#### COMPITI:
**1)** Nel testo sull'attuazione del PNRR, quale livello di spesa sostenuta prevedeva il cronoprogramma per il triennio 2020-2022?
**2)** Elenca tutti gli importi espressi in miliardi che compaiono nel testo sull'attuazione del PNRR.
**3)** Trascrivi dal testo sull'attuazione del PNRR il passo che si apre con le parole contenenti "Dal punto di" e si chiude con "gli enti territoriali.".

─── DOCUMENTO

Nel corso del primo semestre 2023, il quadro degli obiettivi da conseguire comprende anche ulteriori 54 scadenze nazionali, di cui 12 derivanti da scelte di riprogrammazione operate dalle amministrazioni responsabili.

Dal punto di vista finanziario risulta che a febbraio 2023, ammontano a 4,8 miliardi i fondi che le Amministrazioni centrali titolari di interventi hanno trasferito ai soggetti attuatori o ai realizzatori delle specifiche iniziative di spesa. Si tratta di circa il 70% di quanto ricevuto in disponibilità (7 miliardi) dai conti centrali su cui transitano le somme del Fondo di rotazione Next Generation EU-Italia.

Considerando anche i trasferimenti diretti a valere su tali due conti centrali, il complesso dei pagamenti dalle contabilità di tesoreria agli attuatori e ai realizzatori raggiunge il totale di 6 miliardi, interessando 97 misure; i destinatari di tali fondi sono stati in larga maggioranza le società pubbliche e gli enti territoriali.

Oltre la metà delle misure interessate dai flussi mostra ritardi o sia ancora in una fase sostanzialmente iniziale dei progetti.

Per quanto concerne le iniziative c.d. “in essere”, l’andamento denota un tasso di finalizzazione degli stanziamenti in crescita nel triennio, ma comunque fermo nel 2022 al 41%. Particolarmente a rilento l’avanzamento dei pagamenti nelle missioni legate alle politiche agricole, all’istruzione scolastica e agli interventi per la resilienza, la valorizzazione del territorio e l’efficienza energetica dei Comuni.

I progressi registrati dal sistema ReGiS, consentono inoltre di approfondire l’esame dello stato di avanzamento del Piano anche con riferimento ai progetti attivati nelle singole misure.

A fronte delle iniziative in corso e in mancanza del dato effettivo relativo alla quota di utilizzo della misura c.d. Superbonus a carico del PNRR, la spesa sostenuta dalle Amministrazioni può essere stimata, a fine 2022, in oltre 23 miliardi, circa il 12% delle dimensioni finanziarie complessive del Piano (191,5 miliardi). Essa è associabile a 107 delle 285 misure previste, di cui 2 riforme e 105 investimenti. Spiega la Corte che l’accelerazione rispetto al cronoprogramma, che prevedeva nel triennio 2020-2022 un livello di spesa sostenuta di 20,4 miliardi, è dovuta sostanzialmente alla misura dei crediti d’imposta del piano Transizione 4.0 relativi ai beni strumentali innovativi e alle attività di formazione, nonché all’intervento di rafforzamento dell’Ecobonus-Sismabonus; in entrambi i casi si è registrato un livello di spesa molto più elevato di quanto previsto.

──────
─── DATI REGISTRATI

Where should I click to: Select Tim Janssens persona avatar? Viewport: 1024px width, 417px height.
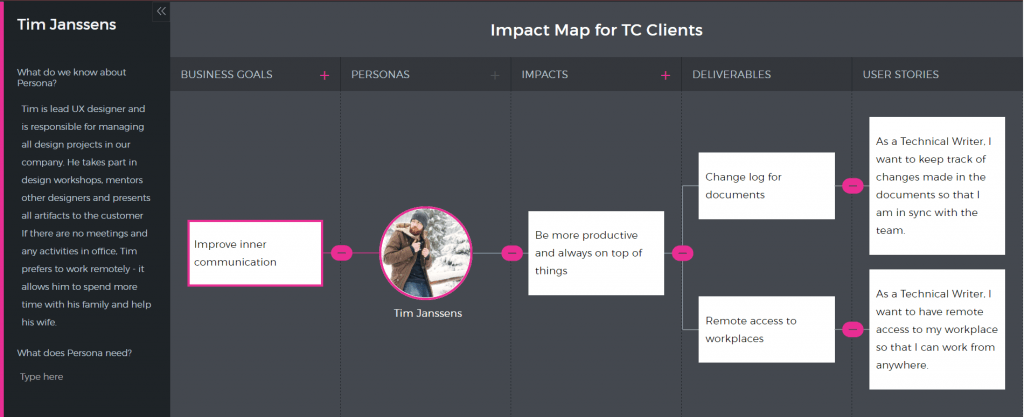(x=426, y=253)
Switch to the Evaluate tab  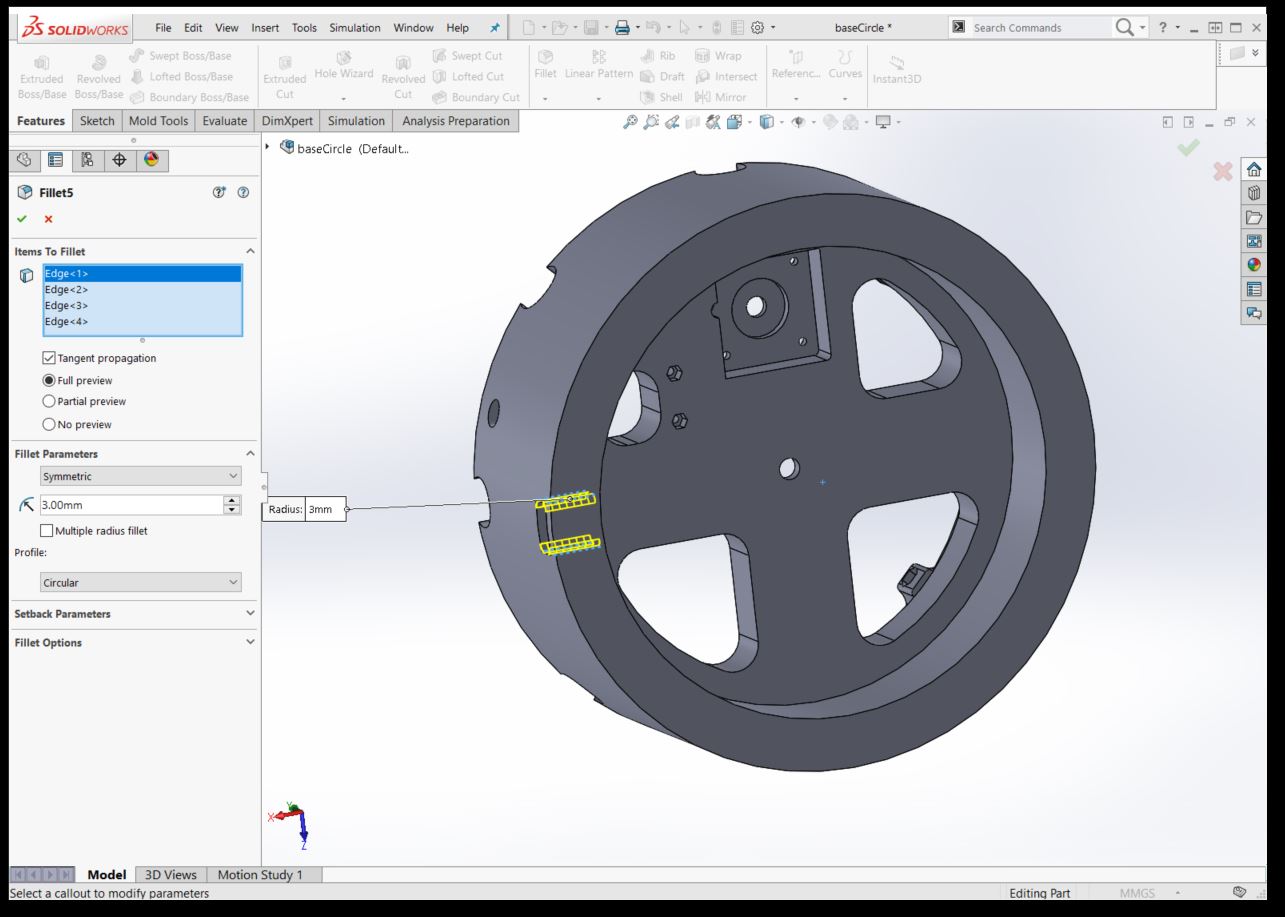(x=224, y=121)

──────

#### RISULTATI DEI COMPITI:
**1)** 20,4 miliardi.

**2)**
- 4,8 miliardi
- 7 miliardi
- 6 miliardi
- oltre 23 miliardi
- 191,5 miliardi
- 20,4 miliardi

**3)**
Dal punto di vista finanziario risulta che a febbraio 2023, ammontano a 4,8 miliardi i fondi che le Amministrazioni centrali titolari di interventi hanno trasferito ai soggetti attuatori o ai realizzatori delle specifiche iniziative di spesa. Si tratta di circa il 70% di quanto ricevuto in disponibilità (7 miliardi) dai conti centrali su cui transitano le somme del Fondo di rotazione Next Generation EU-Italia.

Considerando anche i trasferimenti diretti a valere su tali due conti centrali, il complesso dei pagamenti dalle contabilità di tesoreria agli attuatori e ai realizzatori raggiunge il totale di 6 miliardi, interessando 97 misure; i destinatari di tali fondi sono stati in larga maggioranza le società pubbliche e gli enti territoriali.